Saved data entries

※ ※ ※

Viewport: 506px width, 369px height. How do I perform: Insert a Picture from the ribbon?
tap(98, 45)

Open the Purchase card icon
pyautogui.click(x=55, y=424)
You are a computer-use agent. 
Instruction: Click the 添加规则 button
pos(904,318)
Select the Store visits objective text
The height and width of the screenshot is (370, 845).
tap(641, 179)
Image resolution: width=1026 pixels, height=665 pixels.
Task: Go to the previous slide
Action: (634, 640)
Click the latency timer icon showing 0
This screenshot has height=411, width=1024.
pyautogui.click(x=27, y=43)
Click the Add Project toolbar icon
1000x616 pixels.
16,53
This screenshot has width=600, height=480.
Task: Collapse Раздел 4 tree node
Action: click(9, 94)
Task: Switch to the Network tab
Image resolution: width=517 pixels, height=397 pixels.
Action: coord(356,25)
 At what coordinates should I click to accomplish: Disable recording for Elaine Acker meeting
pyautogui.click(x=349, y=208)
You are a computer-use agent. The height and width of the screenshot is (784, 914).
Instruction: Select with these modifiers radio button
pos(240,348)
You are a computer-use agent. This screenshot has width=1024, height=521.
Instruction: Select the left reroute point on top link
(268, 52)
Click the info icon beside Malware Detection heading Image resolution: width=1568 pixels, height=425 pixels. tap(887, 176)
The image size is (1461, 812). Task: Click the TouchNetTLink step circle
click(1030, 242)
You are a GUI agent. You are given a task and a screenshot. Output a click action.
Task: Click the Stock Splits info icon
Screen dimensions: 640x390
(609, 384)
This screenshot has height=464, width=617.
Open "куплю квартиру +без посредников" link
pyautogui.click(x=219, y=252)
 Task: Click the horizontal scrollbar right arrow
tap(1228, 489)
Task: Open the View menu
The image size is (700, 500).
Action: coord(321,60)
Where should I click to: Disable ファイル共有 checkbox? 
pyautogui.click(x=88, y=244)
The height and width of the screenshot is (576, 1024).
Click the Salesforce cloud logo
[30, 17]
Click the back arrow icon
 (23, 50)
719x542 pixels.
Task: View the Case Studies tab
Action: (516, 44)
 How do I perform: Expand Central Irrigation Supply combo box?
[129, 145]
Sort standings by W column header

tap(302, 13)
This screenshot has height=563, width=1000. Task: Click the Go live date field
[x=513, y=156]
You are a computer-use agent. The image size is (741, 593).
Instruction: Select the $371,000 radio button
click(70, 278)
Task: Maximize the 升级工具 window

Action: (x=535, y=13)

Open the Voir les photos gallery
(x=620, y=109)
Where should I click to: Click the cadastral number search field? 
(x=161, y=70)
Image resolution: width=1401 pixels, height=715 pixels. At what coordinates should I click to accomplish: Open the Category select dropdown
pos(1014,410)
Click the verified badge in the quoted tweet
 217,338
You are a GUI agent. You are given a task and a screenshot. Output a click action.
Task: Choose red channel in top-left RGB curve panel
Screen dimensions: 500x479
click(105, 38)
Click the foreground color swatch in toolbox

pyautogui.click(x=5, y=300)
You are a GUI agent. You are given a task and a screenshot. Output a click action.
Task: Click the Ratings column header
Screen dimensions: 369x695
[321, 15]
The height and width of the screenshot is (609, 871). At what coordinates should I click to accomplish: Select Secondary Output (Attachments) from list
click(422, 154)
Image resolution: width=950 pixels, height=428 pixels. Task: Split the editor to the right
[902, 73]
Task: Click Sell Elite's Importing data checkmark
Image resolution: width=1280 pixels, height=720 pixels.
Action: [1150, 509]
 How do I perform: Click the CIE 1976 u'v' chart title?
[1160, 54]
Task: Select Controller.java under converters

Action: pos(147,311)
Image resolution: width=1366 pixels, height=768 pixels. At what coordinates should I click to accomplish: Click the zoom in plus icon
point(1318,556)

※ ※ ※

◆ **Try it**
Output the records in full, exactly.

◆ **Written answer**
Viewport: 506px width, 369px height. How do I perform: Insert a Picture from the ribbon?
tap(98, 45)

Open the Purchase card icon
pyautogui.click(x=55, y=424)
You are a computer-use agent. 
Instruction: Click the 添加规则 button
pos(904,318)
Select the Store visits objective text
The height and width of the screenshot is (370, 845).
tap(641, 179)
Image resolution: width=1026 pixels, height=665 pixels.
Task: Go to the previous slide
Action: (634, 640)
Click the latency timer icon showing 0
This screenshot has height=411, width=1024.
pyautogui.click(x=27, y=43)
Click the Add Project toolbar icon
1000x616 pixels.
16,53
This screenshot has width=600, height=480.
Task: Collapse Раздел 4 tree node
Action: click(9, 94)
Task: Switch to the Network tab
Image resolution: width=517 pixels, height=397 pixels.
Action: coord(356,25)
 At what coordinates should I click to accomplish: Disable recording for Elaine Acker meeting
pyautogui.click(x=349, y=208)
You are a computer-use agent. The height and width of the screenshot is (784, 914).
Instruction: Select with these modifiers radio button
pos(240,348)
You are a computer-use agent. This screenshot has width=1024, height=521.
Instruction: Select the left reroute point on top link
(268, 52)
Click the info icon beside Malware Detection heading Image resolution: width=1568 pixels, height=425 pixels. tap(887, 176)
The image size is (1461, 812). Task: Click the TouchNetTLink step circle
click(1030, 242)
You are a GUI agent. You are given a task and a screenshot. Output a click action.
Task: Click the Stock Splits info icon
Screen dimensions: 640x390
(609, 384)
This screenshot has height=464, width=617.
Open "куплю квартиру +без посредников" link
pyautogui.click(x=219, y=252)
 Task: Click the horizontal scrollbar right arrow
tap(1228, 489)
Task: Open the View menu
The image size is (700, 500).
Action: coord(321,60)
Where should I click to: Disable ファイル共有 checkbox? 
pyautogui.click(x=88, y=244)
The height and width of the screenshot is (576, 1024).
Click the Salesforce cloud logo
[30, 17]
Click the back arrow icon
 (23, 50)
719x542 pixels.
Task: View the Case Studies tab
Action: (516, 44)
 How do I perform: Expand Central Irrigation Supply combo box?
[129, 145]
Sort standings by W column header

tap(302, 13)
This screenshot has height=563, width=1000. Task: Click the Go live date field
[x=513, y=156]
You are a computer-use agent. The image size is (741, 593).
Instruction: Select the $371,000 radio button
click(70, 278)
Task: Maximize the 升级工具 window

Action: (x=535, y=13)

Open the Voir les photos gallery
(x=620, y=109)
Where should I click to: Click the cadastral number search field? 
(x=161, y=70)
Image resolution: width=1401 pixels, height=715 pixels. At what coordinates should I click to accomplish: Open the Category select dropdown
pos(1014,410)
Click the verified badge in the quoted tweet
 217,338
You are a GUI agent. You are given a task and a screenshot. Output a click action.
Task: Choose red channel in top-left RGB curve panel
Screen dimensions: 500x479
click(105, 38)
Click the foreground color swatch in toolbox

pyautogui.click(x=5, y=300)
You are a GUI agent. You are given a task and a screenshot. Output a click action.
Task: Click the Ratings column header
Screen dimensions: 369x695
[321, 15]
The height and width of the screenshot is (609, 871). At what coordinates should I click to accomplish: Select Secondary Output (Attachments) from list
click(422, 154)
Image resolution: width=950 pixels, height=428 pixels. Task: Split the editor to the right
[902, 73]
Task: Click Sell Elite's Importing data checkmark
Image resolution: width=1280 pixels, height=720 pixels.
Action: [1150, 509]
 How do I perform: Click the CIE 1976 u'v' chart title?
[1160, 54]
Task: Select Controller.java under converters

Action: pos(147,311)
Image resolution: width=1366 pixels, height=768 pixels. At what coordinates should I click to accomplish: Click the zoom in plus icon
point(1318,556)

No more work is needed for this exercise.